Posted by Sven Gothel on Jul 26, 2011; 10:24pm
URL: https://forum.jogamp.org/Which-JOGL-TextRenderer-should-I-use-tp3199861p3201729.html

On Tuesday, July 26, 2011 11:54:43 PM GiGurra [via jogamp] wrote:

>
> Ok.
>
> Under what conditions should the new renderer be faster than the old one ?
> I'm asking cause the old one is actually performing 2x as fast as the new
> one for me, plus the old one also has nice AAed text (even without hw MSAA).
>
> The new TR call:
> tr.drawString3D(backing_gl, dFont, gqt.text, zeroPos, (int) dFontSize, 100);
>
> is taking about 2x (!!!) the time as the old textrenderer calls
>
> curTr.draw3D(gqt.text, gqt.x, gqt.y, 0, gqt.scale);
> curTr.flush();
>
>
> I find this quite interesting :P.


I have taken out the caching of CPU side computation of the curve formula's
coefficients (tex coords).
Hence each frame the whole thing will be computed (cpu/gpu) & rendered
at around ~ 800 fps on my test platform (have to check again).
This means curves are rendered real time at current resolution and transformation.
We can speed this up with mentioned CPU side caching. It's just an API thing here.
Another feature is, this way we have no AWT dependencies (-> mobile).

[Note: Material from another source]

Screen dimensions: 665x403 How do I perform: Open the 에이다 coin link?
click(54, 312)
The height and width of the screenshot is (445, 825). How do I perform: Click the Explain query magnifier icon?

The old way, you have pre-rendered fonts in a texture,
not resolution/transformation independent.
A performance equivalent would be, if you disable any caching
and process the whole font rendering for each frame.

> Maybe the new TR will be faster with long
> text?
> (To test this I'm rendering the same text sets with both renderers and
> testing with the above lines commented vs uncommented)

Pls drop your demo/test somewhere, so I can incooperate it in a unit test.
Pls add the JogAmp copyright - thank you.
Then we can perform such tests as well.

Both methodologies are not really comparable as described above.
I am sure, we can speed up our stuff a bit (caching, GLSL, ..),
but we will never be as fast as a method, which just dumps a
prerendered texture.
And this is exactly what we try to avoid :)
Otherwise no resolution/transformation independance would be possible.